Problem details: Search the data for the word "National" and copy each line that has it.
Start of Given data
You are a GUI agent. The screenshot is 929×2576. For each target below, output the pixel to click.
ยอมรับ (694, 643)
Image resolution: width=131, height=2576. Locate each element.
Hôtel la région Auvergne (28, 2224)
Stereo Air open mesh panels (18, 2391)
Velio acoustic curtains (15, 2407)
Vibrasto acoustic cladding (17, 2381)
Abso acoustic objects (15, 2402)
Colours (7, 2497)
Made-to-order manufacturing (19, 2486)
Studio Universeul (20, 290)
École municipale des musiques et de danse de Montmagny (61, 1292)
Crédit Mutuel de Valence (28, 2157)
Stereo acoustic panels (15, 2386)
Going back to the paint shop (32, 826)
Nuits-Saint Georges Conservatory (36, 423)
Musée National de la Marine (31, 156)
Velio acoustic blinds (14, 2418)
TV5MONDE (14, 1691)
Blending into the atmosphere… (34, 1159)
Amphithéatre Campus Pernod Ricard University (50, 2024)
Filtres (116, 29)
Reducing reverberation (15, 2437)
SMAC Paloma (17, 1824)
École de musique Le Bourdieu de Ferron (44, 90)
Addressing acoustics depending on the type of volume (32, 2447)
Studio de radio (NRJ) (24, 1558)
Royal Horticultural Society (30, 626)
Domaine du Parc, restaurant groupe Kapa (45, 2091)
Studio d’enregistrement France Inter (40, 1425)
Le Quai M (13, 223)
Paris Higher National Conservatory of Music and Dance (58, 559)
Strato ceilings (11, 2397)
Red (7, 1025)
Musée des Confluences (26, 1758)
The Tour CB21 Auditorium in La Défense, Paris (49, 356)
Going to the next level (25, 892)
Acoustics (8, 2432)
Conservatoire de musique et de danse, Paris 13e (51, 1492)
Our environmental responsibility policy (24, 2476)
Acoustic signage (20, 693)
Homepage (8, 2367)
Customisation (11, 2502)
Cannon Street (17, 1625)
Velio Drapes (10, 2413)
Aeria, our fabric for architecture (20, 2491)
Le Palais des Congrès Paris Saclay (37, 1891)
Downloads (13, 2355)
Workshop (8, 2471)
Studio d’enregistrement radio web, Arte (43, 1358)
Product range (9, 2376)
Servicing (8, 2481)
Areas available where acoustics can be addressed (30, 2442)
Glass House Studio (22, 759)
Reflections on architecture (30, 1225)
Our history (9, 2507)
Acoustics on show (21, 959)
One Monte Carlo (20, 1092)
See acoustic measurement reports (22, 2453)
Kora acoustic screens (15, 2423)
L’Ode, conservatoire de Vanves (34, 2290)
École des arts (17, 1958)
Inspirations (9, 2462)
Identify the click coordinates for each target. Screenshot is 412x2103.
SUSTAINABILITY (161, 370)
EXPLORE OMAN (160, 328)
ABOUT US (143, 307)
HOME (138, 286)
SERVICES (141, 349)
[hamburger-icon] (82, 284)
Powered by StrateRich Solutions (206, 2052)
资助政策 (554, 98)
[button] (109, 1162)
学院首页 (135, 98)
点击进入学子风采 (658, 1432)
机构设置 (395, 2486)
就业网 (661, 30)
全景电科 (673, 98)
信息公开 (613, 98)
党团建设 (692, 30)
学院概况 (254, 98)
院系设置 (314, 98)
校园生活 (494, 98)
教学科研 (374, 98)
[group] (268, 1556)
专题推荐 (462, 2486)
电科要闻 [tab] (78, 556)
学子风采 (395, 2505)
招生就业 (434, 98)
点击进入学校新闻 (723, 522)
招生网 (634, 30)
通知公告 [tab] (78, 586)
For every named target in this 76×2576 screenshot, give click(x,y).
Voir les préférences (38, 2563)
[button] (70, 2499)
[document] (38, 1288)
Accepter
End of Given data
Your response:
Musée National de la Marine (31, 156)
Paris Higher National Conservatory of Music and Dance (58, 559)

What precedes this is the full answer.